Depuis deux heures, en avant de la Belle-Alliance, dix divisions d’artillerie de d’Erlon, de Lobau et de la garde continuaient de battre le centre et la gauche de l’armée anglaise. Cette furieuse canonnade de soixante-quatorze bouches à feu avait frayé le chemin à l’attaque de l’infanterie. Conformément aux ordres, les quatre divisions Quiot[1], Donzelot, Marcognet, Durutte, devaient marcher en échelons, la gauche en avant, afin de mieux tromper l’ennemi sur le véritable point d’attaque. Pendant que l’échelon de gauche abordera le premier l’ennemi et attirera ses forces de ce côté, les autres échelons se précipiteront sur l’extrême gauche anglaise; ils la rompront. Voilà les dispositions de détail par lesquelles s’exécutera le projet sur lequel repose la première conception de la bataille. L’ordre est donné. On s’ébranle.

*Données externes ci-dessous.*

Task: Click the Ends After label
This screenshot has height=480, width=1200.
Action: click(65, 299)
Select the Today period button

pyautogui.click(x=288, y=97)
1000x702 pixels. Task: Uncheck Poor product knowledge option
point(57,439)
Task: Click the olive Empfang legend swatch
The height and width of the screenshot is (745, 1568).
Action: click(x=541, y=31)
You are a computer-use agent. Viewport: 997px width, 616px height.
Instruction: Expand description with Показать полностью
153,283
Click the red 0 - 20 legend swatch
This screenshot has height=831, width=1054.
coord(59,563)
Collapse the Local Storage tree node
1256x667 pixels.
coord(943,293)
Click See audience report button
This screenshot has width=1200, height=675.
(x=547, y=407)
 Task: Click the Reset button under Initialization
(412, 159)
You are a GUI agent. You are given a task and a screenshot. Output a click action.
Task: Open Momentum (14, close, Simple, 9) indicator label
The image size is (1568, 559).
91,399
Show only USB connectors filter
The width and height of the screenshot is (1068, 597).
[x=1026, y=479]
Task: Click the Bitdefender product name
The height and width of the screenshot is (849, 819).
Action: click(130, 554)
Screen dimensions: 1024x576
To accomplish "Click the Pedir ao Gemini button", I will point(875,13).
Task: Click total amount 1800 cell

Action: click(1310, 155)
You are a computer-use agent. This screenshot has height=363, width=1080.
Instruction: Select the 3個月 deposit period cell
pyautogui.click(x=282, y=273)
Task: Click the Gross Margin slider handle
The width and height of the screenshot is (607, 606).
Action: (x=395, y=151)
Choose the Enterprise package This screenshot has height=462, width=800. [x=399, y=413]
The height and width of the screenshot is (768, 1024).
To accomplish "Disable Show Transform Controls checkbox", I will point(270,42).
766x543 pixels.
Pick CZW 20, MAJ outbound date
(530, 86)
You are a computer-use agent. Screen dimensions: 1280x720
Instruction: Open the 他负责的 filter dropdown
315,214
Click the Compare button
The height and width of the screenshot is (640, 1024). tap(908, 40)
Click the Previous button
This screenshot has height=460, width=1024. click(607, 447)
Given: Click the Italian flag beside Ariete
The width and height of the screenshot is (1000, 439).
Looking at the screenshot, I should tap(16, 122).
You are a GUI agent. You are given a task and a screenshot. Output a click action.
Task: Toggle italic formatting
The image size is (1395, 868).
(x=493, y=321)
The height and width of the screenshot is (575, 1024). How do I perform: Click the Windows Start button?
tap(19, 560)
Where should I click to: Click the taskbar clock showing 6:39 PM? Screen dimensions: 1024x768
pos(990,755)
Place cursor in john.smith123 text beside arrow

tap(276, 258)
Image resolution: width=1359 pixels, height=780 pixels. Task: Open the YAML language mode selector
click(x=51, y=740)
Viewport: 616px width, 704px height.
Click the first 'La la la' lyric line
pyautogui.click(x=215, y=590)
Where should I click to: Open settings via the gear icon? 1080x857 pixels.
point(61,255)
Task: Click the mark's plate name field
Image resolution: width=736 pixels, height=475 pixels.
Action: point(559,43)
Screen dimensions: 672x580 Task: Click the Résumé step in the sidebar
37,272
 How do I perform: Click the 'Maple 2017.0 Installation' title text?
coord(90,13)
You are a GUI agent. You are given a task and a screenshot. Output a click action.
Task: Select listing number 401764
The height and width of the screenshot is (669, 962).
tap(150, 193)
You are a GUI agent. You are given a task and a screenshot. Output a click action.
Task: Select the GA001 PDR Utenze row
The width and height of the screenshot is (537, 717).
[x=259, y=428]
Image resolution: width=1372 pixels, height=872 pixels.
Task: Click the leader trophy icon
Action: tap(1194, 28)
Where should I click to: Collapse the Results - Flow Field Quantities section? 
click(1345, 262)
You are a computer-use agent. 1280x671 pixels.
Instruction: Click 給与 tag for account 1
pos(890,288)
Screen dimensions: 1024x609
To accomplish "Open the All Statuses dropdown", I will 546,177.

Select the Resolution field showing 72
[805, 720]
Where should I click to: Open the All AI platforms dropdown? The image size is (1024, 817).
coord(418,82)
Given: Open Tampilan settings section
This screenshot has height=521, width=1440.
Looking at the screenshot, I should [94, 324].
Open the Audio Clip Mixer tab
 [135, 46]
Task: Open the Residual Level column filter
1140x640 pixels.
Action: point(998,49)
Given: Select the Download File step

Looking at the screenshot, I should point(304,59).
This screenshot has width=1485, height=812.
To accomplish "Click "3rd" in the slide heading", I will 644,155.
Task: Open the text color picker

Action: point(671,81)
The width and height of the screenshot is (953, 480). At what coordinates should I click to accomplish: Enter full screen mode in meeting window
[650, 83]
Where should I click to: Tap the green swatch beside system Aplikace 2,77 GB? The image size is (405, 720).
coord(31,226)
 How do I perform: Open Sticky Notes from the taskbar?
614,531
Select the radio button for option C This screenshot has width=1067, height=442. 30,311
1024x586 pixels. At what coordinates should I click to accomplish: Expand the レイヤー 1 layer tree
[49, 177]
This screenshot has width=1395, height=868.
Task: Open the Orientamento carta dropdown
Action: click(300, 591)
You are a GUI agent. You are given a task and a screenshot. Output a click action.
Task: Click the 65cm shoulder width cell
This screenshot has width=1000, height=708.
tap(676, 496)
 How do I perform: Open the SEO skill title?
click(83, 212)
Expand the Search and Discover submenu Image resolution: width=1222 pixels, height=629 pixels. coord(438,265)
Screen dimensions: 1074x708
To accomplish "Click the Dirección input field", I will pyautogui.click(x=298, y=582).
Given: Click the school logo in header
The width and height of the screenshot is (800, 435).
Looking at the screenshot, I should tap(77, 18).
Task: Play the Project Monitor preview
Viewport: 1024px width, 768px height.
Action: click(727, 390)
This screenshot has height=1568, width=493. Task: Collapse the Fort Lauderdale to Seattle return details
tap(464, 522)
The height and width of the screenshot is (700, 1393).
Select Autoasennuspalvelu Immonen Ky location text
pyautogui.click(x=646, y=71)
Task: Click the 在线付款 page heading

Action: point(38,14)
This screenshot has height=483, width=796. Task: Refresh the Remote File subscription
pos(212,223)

Ici nous touchons à l’une des phases les plus obscures, les plus extraordinaires de cette journée. Que s’est-il passé à ce moment? Quelle méprise a eu lieu dans la transmission des ordres? Il est certain qu’il se commit là une erreur des plus étranges, et peut-être la seule de ce genre dans toute la série de nos grandes guerres. Napoléon, à plus de 1,500 mètres de là, n’a pas connu les circonstances fatales de cette première grande attaque; le courage allait s’y trouver impuissant par la suite d’une faute que l’on ne sait encore à qui attribuer.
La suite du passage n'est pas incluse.